Work to complete:
Skip the pictures. Give all the data again exactly.

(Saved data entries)
########################################
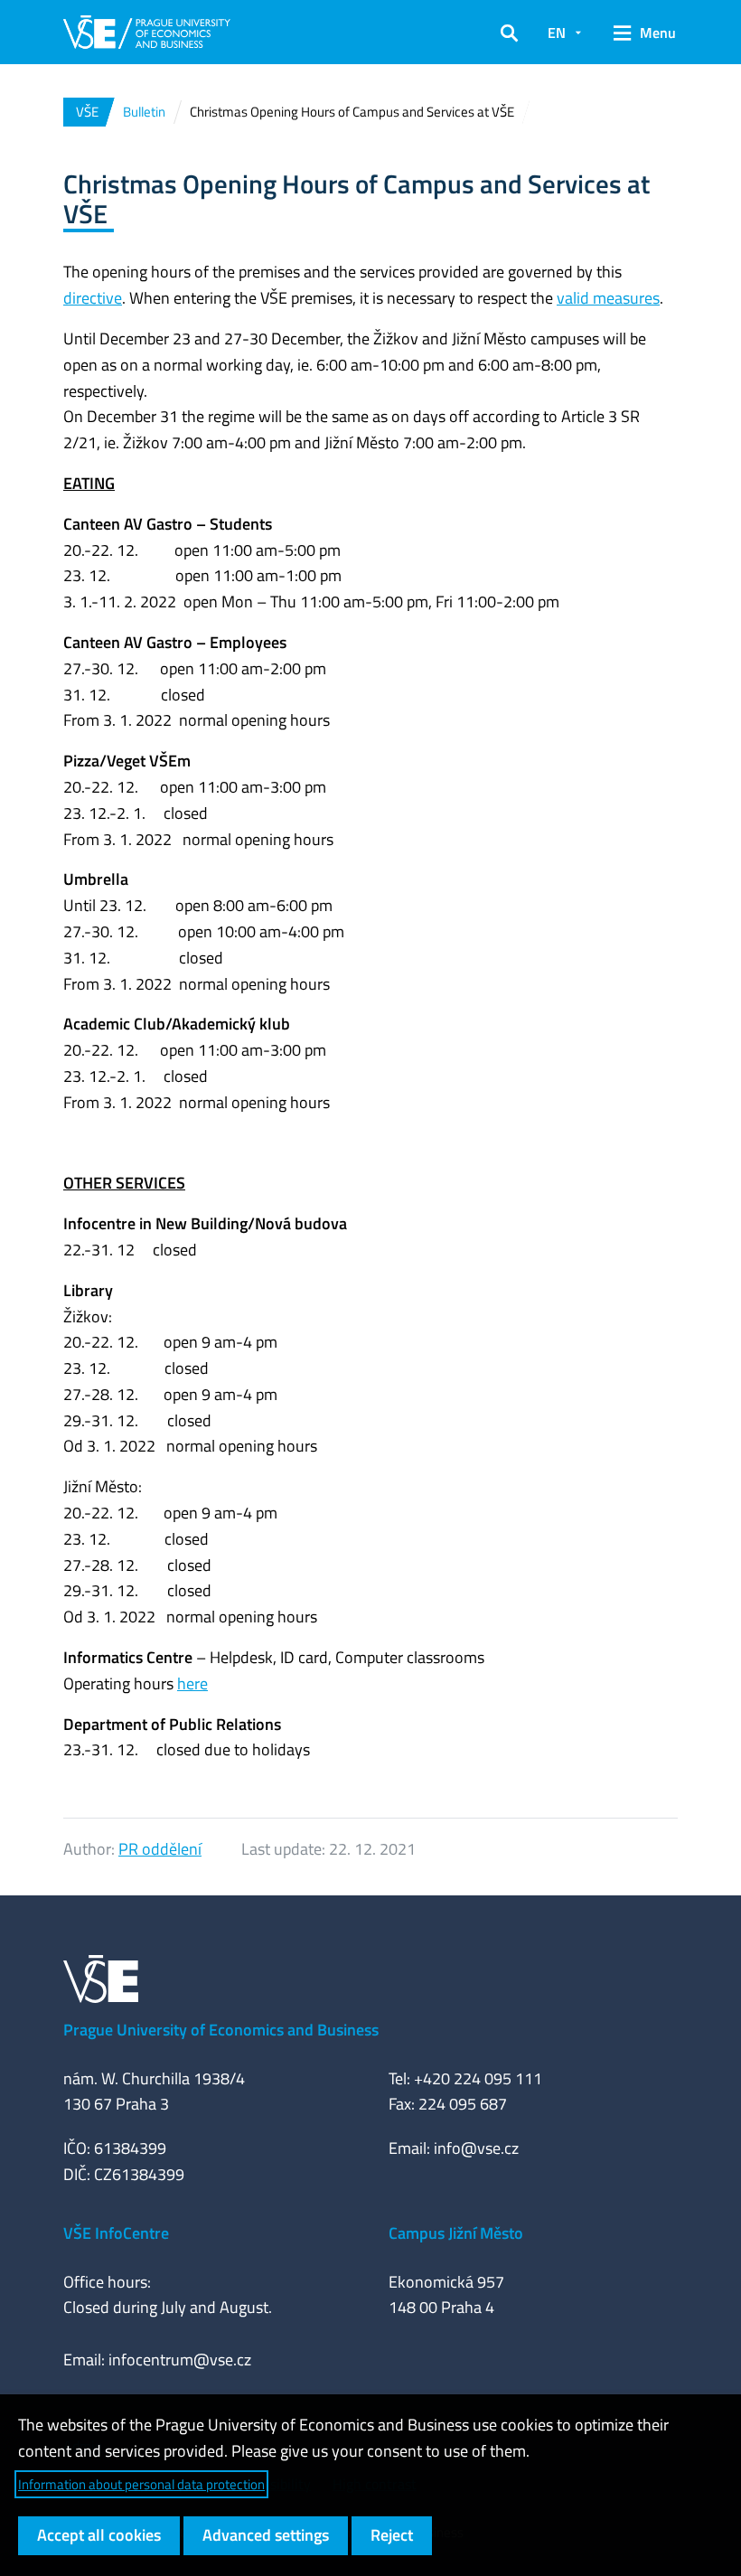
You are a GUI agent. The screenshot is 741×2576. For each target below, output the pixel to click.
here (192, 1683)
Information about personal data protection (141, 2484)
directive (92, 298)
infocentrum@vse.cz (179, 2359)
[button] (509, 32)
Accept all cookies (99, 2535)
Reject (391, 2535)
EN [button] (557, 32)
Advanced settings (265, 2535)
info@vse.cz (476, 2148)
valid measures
########################################
Result:
You are a GUI agent. The screenshot is 741×2576. For each target below, output the pixel to click.
here (192, 1683)
Information about personal data protection (141, 2484)
directive (92, 298)
infocentrum@vse.cz (179, 2359)
[button] (509, 32)
Accept all cookies (99, 2535)
Reject (391, 2535)
EN [button] (557, 32)
Advanced settings (265, 2535)
info@vse.cz (476, 2148)
valid measures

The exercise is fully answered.